> [Stored rows]
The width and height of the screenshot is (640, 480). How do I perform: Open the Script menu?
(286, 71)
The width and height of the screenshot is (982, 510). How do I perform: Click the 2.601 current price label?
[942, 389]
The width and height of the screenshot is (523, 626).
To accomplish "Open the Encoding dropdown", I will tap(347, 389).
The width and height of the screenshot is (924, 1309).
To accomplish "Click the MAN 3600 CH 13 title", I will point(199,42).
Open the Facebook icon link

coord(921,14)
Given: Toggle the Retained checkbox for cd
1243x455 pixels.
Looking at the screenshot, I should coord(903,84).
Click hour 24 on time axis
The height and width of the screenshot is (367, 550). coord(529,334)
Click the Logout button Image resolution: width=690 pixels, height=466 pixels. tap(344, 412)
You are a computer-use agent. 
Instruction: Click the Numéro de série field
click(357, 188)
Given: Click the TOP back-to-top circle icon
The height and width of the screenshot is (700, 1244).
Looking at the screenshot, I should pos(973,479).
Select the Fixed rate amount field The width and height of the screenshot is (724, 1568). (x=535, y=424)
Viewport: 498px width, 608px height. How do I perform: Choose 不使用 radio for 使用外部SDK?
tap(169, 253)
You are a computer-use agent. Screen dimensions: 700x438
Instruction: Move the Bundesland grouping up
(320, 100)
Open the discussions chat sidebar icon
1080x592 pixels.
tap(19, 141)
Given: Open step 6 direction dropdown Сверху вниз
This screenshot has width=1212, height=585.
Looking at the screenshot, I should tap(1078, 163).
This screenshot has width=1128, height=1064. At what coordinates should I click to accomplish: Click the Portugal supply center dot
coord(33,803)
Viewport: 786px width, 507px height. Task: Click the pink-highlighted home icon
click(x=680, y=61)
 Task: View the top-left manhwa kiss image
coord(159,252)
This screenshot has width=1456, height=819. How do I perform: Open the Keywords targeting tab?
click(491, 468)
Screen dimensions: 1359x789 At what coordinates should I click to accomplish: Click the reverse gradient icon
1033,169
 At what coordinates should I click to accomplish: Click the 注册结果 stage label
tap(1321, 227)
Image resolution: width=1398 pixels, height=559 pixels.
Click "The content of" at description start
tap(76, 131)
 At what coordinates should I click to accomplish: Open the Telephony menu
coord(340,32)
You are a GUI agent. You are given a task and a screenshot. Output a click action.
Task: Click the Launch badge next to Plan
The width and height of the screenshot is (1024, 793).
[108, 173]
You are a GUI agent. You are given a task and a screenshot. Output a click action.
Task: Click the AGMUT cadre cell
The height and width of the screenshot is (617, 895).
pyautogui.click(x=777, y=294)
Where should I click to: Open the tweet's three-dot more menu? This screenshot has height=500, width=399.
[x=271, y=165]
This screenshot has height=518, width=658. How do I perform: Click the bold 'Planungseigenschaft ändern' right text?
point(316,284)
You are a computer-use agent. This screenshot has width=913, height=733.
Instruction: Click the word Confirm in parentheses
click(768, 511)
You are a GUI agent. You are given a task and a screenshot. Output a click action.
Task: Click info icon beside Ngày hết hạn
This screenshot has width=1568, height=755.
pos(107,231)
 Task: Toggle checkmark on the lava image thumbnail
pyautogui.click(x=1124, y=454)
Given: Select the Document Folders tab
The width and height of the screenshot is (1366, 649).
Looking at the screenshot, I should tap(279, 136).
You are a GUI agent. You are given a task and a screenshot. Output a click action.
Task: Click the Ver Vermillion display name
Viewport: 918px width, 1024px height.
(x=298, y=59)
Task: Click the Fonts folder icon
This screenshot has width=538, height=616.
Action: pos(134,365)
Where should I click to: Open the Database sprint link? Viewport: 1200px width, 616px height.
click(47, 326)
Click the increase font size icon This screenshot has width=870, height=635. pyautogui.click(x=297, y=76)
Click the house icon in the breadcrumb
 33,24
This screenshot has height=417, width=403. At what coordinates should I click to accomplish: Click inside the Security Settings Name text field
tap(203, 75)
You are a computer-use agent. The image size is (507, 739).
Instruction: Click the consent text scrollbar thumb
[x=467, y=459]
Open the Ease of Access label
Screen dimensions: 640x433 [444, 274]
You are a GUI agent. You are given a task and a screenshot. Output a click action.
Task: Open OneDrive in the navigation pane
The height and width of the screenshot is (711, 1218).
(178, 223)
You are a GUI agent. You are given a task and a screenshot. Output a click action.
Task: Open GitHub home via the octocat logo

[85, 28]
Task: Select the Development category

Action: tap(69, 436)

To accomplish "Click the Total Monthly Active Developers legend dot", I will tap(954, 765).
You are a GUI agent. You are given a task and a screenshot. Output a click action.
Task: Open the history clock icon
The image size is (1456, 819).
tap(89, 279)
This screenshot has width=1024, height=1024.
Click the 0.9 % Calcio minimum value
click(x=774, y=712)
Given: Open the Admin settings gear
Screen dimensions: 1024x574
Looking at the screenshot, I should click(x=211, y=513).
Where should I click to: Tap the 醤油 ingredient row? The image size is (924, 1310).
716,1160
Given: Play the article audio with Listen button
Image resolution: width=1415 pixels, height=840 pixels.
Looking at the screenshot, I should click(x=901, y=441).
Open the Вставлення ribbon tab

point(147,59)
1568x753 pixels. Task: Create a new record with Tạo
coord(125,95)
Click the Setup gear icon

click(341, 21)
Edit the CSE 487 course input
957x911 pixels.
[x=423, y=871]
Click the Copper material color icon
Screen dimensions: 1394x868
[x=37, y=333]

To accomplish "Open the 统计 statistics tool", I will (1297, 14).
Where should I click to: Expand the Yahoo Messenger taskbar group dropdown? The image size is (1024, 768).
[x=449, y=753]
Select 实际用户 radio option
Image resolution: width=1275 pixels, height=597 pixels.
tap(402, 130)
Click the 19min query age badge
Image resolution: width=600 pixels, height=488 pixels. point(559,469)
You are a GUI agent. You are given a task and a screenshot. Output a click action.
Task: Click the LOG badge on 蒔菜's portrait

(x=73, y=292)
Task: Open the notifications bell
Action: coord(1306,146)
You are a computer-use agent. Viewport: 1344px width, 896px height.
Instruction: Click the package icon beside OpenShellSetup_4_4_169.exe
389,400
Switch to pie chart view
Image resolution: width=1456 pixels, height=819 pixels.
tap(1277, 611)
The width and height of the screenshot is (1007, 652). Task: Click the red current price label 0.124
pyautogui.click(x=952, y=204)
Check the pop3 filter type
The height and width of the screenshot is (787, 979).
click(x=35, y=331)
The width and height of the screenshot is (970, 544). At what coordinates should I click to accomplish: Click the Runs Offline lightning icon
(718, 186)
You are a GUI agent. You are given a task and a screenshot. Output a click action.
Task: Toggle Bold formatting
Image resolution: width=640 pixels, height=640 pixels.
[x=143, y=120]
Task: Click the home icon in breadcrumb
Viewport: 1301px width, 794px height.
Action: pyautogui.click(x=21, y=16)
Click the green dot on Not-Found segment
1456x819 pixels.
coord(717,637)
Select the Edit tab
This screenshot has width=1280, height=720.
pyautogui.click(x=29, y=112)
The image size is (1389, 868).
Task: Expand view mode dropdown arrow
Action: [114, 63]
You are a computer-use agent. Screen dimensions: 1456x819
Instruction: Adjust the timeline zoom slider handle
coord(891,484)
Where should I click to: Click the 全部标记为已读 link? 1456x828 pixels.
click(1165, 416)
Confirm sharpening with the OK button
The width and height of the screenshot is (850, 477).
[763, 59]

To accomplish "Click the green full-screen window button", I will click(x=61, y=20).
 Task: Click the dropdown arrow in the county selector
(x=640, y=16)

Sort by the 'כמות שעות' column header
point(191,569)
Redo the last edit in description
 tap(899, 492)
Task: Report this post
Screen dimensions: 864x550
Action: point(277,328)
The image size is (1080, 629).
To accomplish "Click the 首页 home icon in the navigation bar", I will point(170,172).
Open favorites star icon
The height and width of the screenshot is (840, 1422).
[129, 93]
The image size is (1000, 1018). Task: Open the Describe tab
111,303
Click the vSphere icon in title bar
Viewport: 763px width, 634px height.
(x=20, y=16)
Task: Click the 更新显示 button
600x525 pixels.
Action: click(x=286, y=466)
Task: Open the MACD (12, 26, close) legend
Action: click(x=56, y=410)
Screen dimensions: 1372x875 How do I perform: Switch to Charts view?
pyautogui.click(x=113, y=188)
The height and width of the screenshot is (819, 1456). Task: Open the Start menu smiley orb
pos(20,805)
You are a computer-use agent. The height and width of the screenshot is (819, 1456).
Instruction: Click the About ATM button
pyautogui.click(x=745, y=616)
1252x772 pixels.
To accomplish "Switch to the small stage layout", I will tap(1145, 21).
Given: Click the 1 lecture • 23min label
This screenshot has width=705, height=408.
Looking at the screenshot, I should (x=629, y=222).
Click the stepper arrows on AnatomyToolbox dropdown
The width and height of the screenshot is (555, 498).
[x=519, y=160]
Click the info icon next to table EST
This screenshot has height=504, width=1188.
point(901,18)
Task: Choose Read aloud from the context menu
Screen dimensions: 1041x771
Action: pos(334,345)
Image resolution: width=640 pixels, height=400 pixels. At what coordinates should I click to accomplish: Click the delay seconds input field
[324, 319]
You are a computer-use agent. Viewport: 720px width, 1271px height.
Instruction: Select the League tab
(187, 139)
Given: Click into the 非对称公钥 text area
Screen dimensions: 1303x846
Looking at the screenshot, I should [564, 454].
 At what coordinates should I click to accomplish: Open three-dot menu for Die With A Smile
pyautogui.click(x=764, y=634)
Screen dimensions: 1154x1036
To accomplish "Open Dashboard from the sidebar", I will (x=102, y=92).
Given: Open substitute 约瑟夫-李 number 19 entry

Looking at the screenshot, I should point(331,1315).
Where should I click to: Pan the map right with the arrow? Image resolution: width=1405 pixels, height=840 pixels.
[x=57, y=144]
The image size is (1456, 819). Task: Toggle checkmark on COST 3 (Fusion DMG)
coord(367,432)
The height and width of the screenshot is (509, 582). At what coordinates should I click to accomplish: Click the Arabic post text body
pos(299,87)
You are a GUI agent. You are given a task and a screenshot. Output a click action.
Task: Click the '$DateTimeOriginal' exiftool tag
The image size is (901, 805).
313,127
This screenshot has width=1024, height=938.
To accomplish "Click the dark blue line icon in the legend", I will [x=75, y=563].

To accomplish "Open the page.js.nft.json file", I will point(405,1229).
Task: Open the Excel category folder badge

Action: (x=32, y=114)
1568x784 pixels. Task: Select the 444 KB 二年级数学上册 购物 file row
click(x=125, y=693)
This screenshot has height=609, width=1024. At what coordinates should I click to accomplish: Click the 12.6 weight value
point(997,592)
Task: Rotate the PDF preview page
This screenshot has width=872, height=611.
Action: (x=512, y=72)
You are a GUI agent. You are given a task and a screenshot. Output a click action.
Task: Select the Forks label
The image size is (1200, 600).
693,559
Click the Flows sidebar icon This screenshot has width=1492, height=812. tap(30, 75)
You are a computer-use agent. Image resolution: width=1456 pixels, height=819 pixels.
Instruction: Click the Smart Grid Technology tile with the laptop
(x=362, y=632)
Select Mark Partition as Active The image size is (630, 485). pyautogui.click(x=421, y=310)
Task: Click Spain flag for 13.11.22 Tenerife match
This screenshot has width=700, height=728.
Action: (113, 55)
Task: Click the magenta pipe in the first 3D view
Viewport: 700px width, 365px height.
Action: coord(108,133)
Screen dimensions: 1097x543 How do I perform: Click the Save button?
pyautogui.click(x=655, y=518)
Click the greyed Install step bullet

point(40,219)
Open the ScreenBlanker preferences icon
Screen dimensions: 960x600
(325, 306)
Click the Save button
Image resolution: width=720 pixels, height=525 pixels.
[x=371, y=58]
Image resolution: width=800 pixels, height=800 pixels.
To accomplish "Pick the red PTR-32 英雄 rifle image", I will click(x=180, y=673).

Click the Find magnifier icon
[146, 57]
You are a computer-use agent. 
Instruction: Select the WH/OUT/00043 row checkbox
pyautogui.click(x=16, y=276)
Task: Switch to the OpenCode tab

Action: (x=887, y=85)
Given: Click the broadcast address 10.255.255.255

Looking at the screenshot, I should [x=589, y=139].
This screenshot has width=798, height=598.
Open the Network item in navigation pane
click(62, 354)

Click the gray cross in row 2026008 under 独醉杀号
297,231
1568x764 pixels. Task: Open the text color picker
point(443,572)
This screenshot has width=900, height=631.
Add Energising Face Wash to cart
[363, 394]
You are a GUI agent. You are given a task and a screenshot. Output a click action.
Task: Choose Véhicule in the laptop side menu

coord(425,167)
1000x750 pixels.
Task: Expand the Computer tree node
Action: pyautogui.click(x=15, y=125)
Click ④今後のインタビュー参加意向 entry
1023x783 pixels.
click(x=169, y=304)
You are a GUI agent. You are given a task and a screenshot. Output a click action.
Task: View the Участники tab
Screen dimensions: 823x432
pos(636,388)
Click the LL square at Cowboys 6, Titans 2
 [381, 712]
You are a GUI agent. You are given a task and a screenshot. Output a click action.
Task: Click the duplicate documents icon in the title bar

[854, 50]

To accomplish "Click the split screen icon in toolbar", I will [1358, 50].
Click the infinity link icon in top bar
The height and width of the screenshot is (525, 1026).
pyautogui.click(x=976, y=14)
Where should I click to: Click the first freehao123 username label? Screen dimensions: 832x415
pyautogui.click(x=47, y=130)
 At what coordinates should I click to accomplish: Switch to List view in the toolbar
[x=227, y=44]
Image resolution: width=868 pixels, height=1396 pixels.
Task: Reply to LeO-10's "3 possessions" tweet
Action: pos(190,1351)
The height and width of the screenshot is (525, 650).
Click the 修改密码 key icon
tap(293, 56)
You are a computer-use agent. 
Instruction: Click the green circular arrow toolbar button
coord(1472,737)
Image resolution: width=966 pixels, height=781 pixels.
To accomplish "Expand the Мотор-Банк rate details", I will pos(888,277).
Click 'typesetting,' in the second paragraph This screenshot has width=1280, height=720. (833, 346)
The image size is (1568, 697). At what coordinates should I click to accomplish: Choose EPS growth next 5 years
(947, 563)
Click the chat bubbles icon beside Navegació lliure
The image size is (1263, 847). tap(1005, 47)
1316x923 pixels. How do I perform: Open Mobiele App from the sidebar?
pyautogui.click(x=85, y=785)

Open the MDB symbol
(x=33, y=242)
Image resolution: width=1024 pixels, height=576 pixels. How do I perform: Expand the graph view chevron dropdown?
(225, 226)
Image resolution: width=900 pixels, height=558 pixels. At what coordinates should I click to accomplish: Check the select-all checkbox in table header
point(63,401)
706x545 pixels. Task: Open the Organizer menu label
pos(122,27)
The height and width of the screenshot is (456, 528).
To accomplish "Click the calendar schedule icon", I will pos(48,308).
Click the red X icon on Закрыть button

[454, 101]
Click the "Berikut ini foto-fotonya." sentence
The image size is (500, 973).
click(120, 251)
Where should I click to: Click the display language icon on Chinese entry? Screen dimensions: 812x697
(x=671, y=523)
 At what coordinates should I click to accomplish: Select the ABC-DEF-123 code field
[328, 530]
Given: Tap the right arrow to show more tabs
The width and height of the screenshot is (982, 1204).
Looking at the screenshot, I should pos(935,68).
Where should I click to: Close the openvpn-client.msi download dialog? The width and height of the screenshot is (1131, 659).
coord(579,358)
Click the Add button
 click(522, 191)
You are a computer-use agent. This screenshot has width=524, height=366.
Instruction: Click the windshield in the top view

> [Problem statement]
Update the rows from the line containing "Open the ScreenBlanker preferences icon" through the line containing "point(443,572)" by replacing "Save" with "Submit", and leave everything else unchanged.

> [Response to the exercise]
Open the ScreenBlanker preferences icon
Screen dimensions: 960x600
(325, 306)
Click the Submit button
Image resolution: width=720 pixels, height=525 pixels.
[x=371, y=58]
Image resolution: width=800 pixels, height=800 pixels.
To accomplish "Pick the red PTR-32 英雄 rifle image", I will click(x=180, y=673).

Click the Find magnifier icon
[146, 57]
You are a computer-use agent. 
Instruction: Select the WH/OUT/00043 row checkbox
pyautogui.click(x=16, y=276)
Task: Switch to the OpenCode tab

Action: (x=887, y=85)
Given: Click the broadcast address 10.255.255.255

Looking at the screenshot, I should [x=589, y=139].
This screenshot has width=798, height=598.
Open the Network item in navigation pane
click(62, 354)

Click the gray cross in row 2026008 under 独醉杀号
297,231
1568x764 pixels. Task: Open the text color picker
point(443,572)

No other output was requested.